02 November 2013, The Tablet

Pope invites Middle Eastern church leaders to summit


Pope Francis has called heads of the Oriental Catholic Churches in the Middle East to join him for a summit in Rome next month to discuss the “real possibilities for peace” in Syria, Iraq and the Holy Land.

As the Catholic charity Aid to the Church in Need (ACN) reported last month in its 2011-2013 executive summary, Middle Eastern Christians are experiencing ever-increasing persecution. The Christian population of Iraq, which stood at 1.4 million 10 years ago, today stands at 300,000. Two million Syrians have fled the civil war there, a significant proportion of them Christians. Meanwhile, 200,000 Christians have fled Egypt since the fall of President Hosni Mubarak in February 2011.

The one-day meeting is to take place in Rome on 21 November. The Vatican paper L’Osservatore Romano said Cardinal Leonardo Sandri, prefect of the Congregation for Eastern Churches, announced the special gathering last Saturday, with all the patriarchs and major archbishops of the Oriental Catholic Churches invited. They will already be in Rome for the congregation’s 19-21 November plenary assembly.

L’Osservatore Romano said the summit would be an opportunity to “raise a collegial prayer for Christians from those martyred countries” in the Middle East. It noted that Pope Benedict held a similar meeting with Eastern Church leaders in 2009. A report on Monday posted on the website of www.holylandreview.net said sources in the Roman Curia were “keen to point out that this will not be a special summit”, but merely “part of the plenary”. The article said the purpose was to help Pope Francis “learn more about the situation facing Christians in Syria, the Holy Land and the wider Middle East”.

Nonetheless, the meeting follows a number of initiatives the Pope has launched to concretely promote peace in the region, particularly in Syria. In a personal letter to leaders of the G8 early last month he urged Western nations to avoid the “futile pursuit” of military strikes as a response to the Syrian regime’s alleged use of chemical weapons. He also instructed the Vatican’s equivalent of Foreign Minister, Archbishop Dominique Mamberti, to brief ambassadors to the Holy See on the Vatican’s position on Syria. Pope Francis punctuated the two diplomatic initiatives on 7 September by leading tens of thousands in St Peter’s Square in a prayer vigil for peace in the war-torn nation.

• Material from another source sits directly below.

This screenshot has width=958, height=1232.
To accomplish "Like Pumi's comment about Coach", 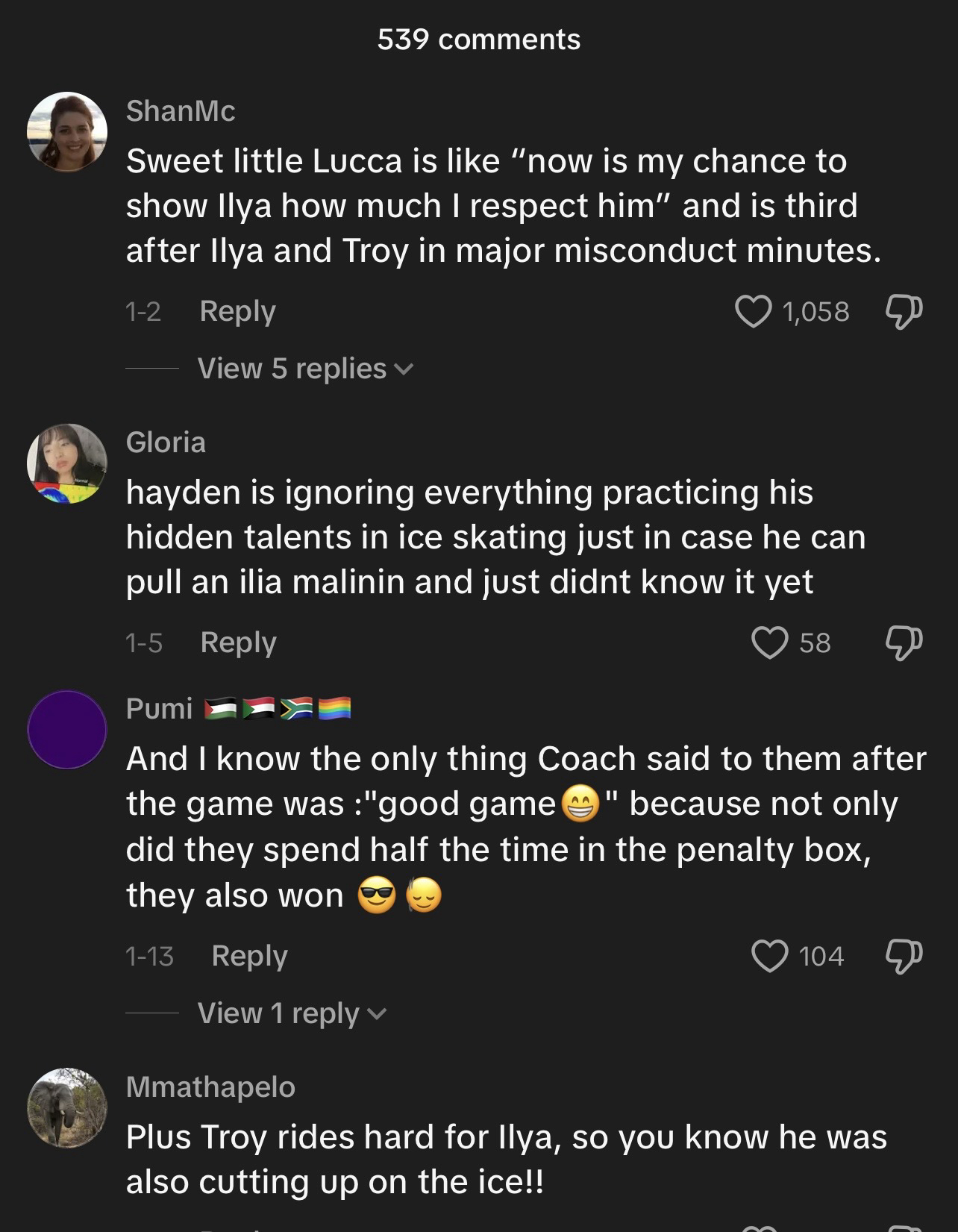I will pyautogui.click(x=769, y=956).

The Vatican says that since the Syrian crisis erupted in 2011, Catholic humanitarian organisations have distributed some US$72 million in aid to war victims and refugees. The Pontifical Council Cor Unum, which is coordinating the aid, announced the figure on 23 October. It said some 32 Catholic agencies had managed to channel assistance to 20 Syrian cities as well as refugees in Lebanon, Jordan, Turkey, Iraq, Cyprus and Egypt.

Meanwhile, a humanitarian corridor to save civilians living in or around the ancient Syrian town of Sadad, 80 miles northeast of Damascus, has been requested by Metropolitan Silwanos Boutros Alnemeh, of the Syriac Orthodox Archdiocese of Homs and Hama. He has appealed to international humanitarian organisations on behalf of the civilian population of around 3,000 left behind after clashes between government forces and anti-government militias. They are mostly Orthodox Christians and Catholics. He has asked for assistance to enable “departure of the population safely in any direction, both towards the monastery of Al-Attieh, and in the direction of the city of Homs, where we could welcome them”.